| << Back to previous view |
|
[QB-3990] Sign in with database if all other authentication methods failed
|
|
| Status: | Resolved |
| Project: | QuickBuild |
| Component/s: | None |
| Affects Version/s: | None |
| Fix Version/s: | 13.0.25 |
| Type: | Improvement | Priority: | Major |
| Reporter: | Nguyen Duc Long | Assigned To: | Unassigned |
| Resolution: | Fixed | Votes: | 0 |
| Remaining Estimate: | Unknown | Time Spent: | Unknown |
| Original Estimate: | Unknown | ||
| Description |
|
For some reason, all my body methods are faulty in the one day.
It would be really good if I could still log in with my account and password stored in the database. You have handled cases user is root or user authenticator is null. But in the remaining case, after all authenticator fail, try to log in with database. |
| Comments |
| Comment by Robin Shen [ 16/Jun/23 07:13 AM ] |
| Unfortunately this is not possible, as QB does not store password hash (both for security and management purpose) for users authenticating through external authentcators, and hence has no way to know if user credential is correct or not. |
| Comment by Nguyen Duc Long [ 16/Jun/23 07:50 AM ] |
|
Please add this to SecurityHelper.authenticate(String, String, String) function.
Changes from ``` if (user != null){ if (uesr.isRood()){ } if (uesr.getAuthenticator()!=null){ } if (lastAuthentication != null){ move lastAuthentication to first of authentications list } foreach(authentications) } else { } ``` to ``` if (user != null){ if (uesr.isRood()){ } if (uesr.getAuthenticator()!=null){ } if (lastAuthentication != null){ move lastAuthentication to first of authentications list } foreach(authentications) -> fail all -> check database } else { } ``` |
| Comment by Nguyen Duc Long [ 16/Jun/23 07:54 AM ] |
|
With the method of authentication using accounts and passwords, QB has a save the passwordHash.

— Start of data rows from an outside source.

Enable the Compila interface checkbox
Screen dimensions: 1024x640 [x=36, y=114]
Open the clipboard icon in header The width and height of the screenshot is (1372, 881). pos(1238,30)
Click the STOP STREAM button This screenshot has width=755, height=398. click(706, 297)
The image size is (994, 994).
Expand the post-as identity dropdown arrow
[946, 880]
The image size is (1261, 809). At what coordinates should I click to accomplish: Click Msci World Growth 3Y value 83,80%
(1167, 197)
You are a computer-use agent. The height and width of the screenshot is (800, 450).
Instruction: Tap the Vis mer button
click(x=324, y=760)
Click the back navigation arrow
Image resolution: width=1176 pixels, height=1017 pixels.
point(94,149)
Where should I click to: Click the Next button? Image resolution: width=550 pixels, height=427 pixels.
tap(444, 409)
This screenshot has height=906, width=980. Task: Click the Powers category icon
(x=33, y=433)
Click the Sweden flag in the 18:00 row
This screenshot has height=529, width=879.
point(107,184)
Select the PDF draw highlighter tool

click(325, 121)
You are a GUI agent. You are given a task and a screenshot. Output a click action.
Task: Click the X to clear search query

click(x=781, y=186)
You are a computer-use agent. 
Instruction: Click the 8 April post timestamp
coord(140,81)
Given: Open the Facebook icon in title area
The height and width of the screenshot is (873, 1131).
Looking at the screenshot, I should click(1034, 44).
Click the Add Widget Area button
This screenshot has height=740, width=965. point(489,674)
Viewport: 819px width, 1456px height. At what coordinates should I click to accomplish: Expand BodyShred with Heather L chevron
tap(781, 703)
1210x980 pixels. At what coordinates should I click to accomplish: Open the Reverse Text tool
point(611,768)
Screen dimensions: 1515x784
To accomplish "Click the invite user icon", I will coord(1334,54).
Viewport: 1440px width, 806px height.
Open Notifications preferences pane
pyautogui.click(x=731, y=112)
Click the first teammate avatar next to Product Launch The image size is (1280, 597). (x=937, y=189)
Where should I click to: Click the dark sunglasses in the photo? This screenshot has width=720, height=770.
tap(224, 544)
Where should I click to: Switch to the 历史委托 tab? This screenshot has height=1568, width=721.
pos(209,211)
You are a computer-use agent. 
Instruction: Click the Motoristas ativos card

if (result != null) { ...... if (passwordHash != null && !passwordHash.equals(user.getPassword())) { user.setPassword(passwordHash); CacheManager.instance.onPasswordUpdated(user.getId()); userUpdated = true; } ...... } |
| Comment by Robin Shen [ 16/Jun/23 09:46 AM ] |
| Sorry I remembered it incorrectly. With password hash being stored, it is trivial to add this improvement. Will be available in next patch release. |